If the diff clearly maps to a narrow family, keep the investigation narrow.

| Diff class | Default response |
|---|---|
| docs/config/wiring only, with no obvious workflow-enforced generator family | **stop there unless contradicted**: run lightweight sanity checks only (`git diff --check`, validate changed symlink targets, validate local markdown links if relevant); do not full-read large workflow/script files |
| user is at PR time (`submit`, `open`, `update`, `restack`) | advisory mode: suggest minimal checks, staging needs, and likely CI risk; ask before running anything substantial |
| user asks what to run before push | recommend the minimal high-signal checks implied by the workflow |
| user asks what to commit or stage | reproduce the relevant generator/check path, then inspect git status and diffs |
| user explicitly asks to run checks | run the minimal derived set, not the whole world |

### 2) Resolve the contract for the relevant family
Only do this if the diff class suggests a real CI-family mapping, or if the user asks for broader confidence.

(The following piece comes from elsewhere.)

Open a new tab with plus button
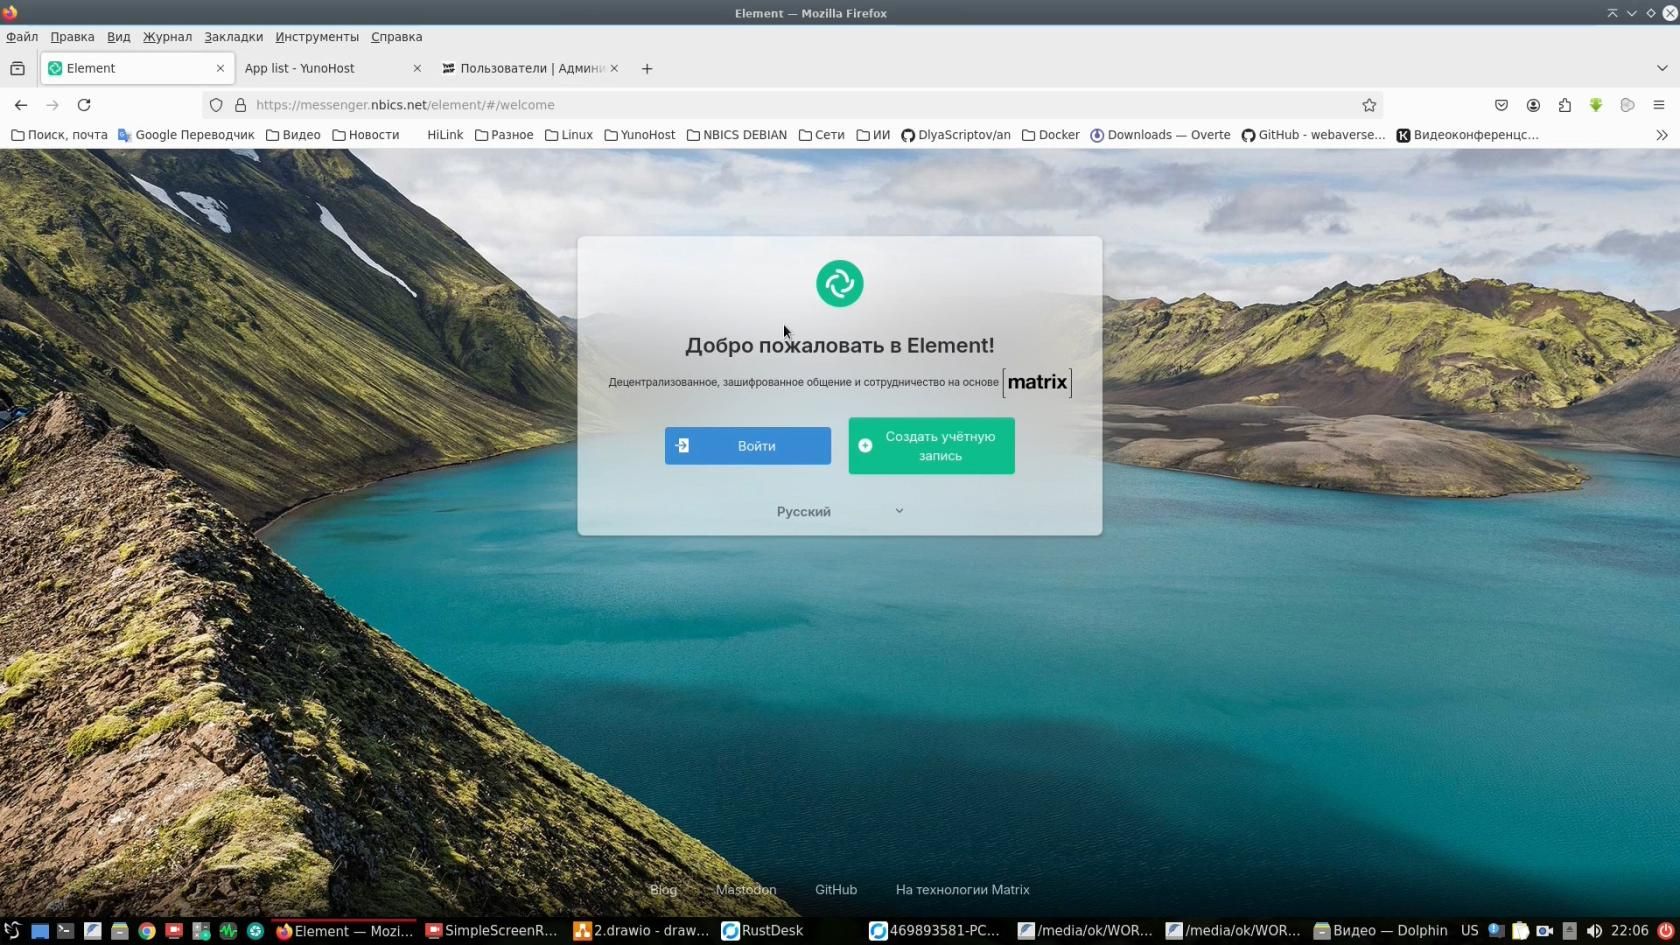 point(647,69)
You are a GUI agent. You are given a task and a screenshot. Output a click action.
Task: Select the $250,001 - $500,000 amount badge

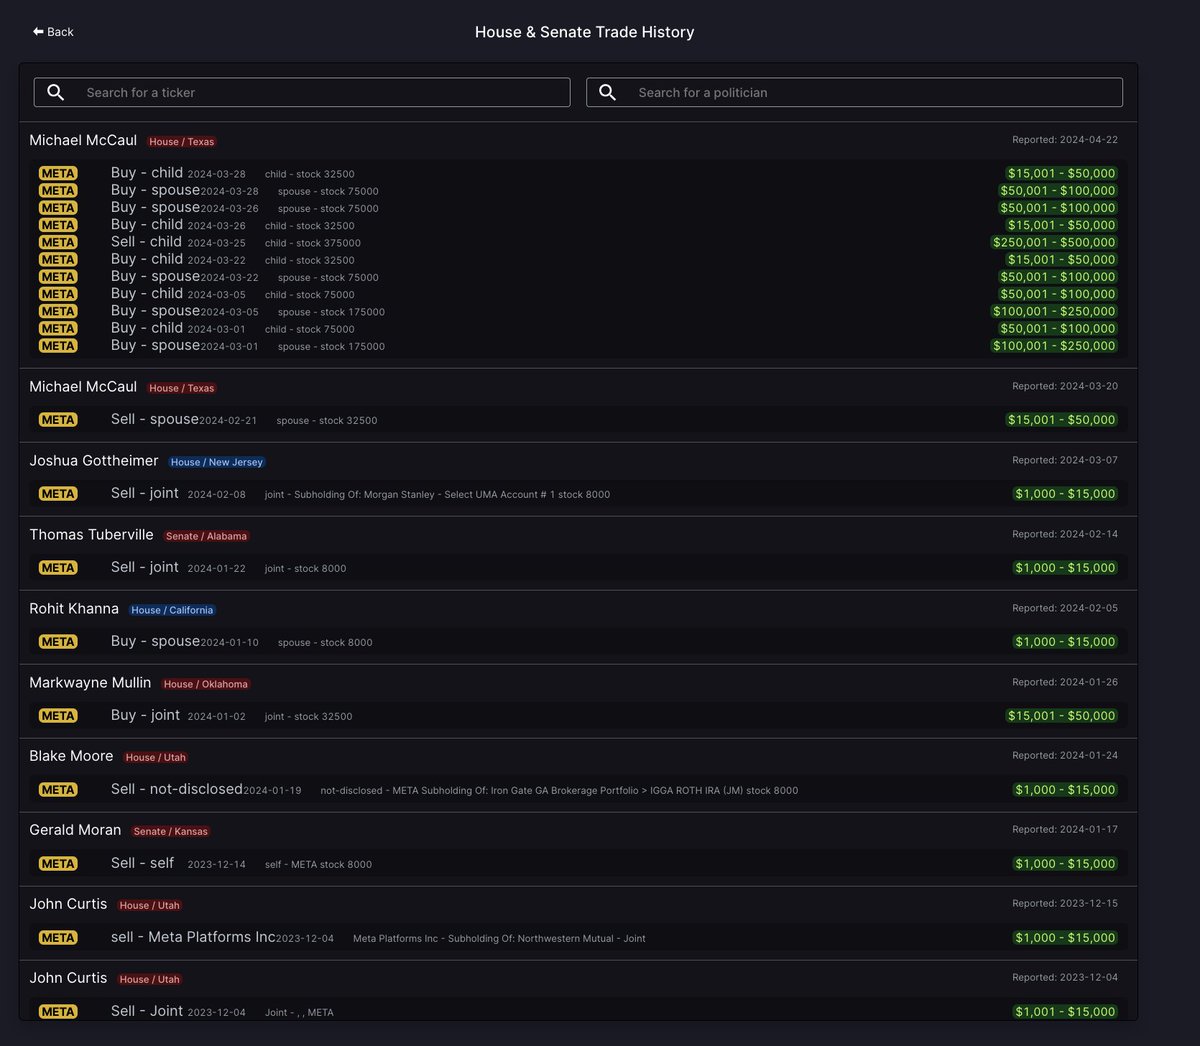coord(1055,242)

Read sources in this order:

1. relevant `.github/workflows/*.yml`
2. `dev.yml`
3. `package.json`
4. helper scripts referenced by those files

For normal PR work, start with `.github/workflows/tests-pr.yml`.

Read only the files and script sections needed for the diff class you identified. Avoid full reads of large files for docs/config/wiring-only diffs.

### 3) Map the diff to contract families

| Change shape | Inspect first | Likely response |
|---|---|---|
| Command/flag/help surface | docs/manifests/readme freshness jobs | derive the generator path from workflow → scripts |
| GraphQL queries or schemas | schema/codegen freshness jobs | derive the schema fetch + codegen path |
| TypeScript implementation or exports | type-check, lint, knip, bundle jobs | focused tests plus required static checks |
| Test helpers, async UI, network/auth/callback logic | unit-test jobs and nearby tests | focused tests plus a CI-risk warning |
| Workflow files or CI plumbing | affected workflow definitions | validate the changed contract directly |

### 4) Finish with staging guidance
After any generator, freshness check, or lightweight sanity pass:

1. inspect `git status --short`
2. inspect targeted diffs
3. say which files look like:
- required generated output
- optional broad churn worth review
- suspicious changes suggesting the wrong or incomplete generation path

## Gotchas

- At PR time, do **not** automatically run the full workflow-equivalent validation set unless the user asks.
- `dev.yml` is a useful local entrypoint, but workflow YAML is the source of truth for what CI enforces.
- Broad generated diffs are not automatically wrong; distinguish required churn from suspicious churn.
- Do not stop at “run this command.” Explain what likely needs staging.
- If the diff is docs/config/wiring only, do not escalate to heavyweight checks unless the workflow or the user gives a reason.
- For docs/config/wiring-only diffs, avoid full reads of large workflow or script files unless the diff clearly maps to an enforced CI family.
- If the change touches async/timing-heavy tests, local servers, callback flows, socket teardown, or workflow topology, warn that CI-only failures may still appear even after local checks pass.

## Examples

- "What should I run before I push this PR?" → derive the minimal checks from workflow → `dev.yml` → `package.json`, then recommend focused tests plus any required generators.
- "Submit this PR." → treat it as a pre-submit moment, suggest the minimal recommended checks and likely staging requirements first, and ask before running them.
- "Which generated files do I need to commit?" → reproduce the relevant generation path, inspect git status, and separate required generated output from optional churn.
- "I changed a command flag; what repo checks matter?" → start from the freshness job that enforces command-surface updates rather than from memory.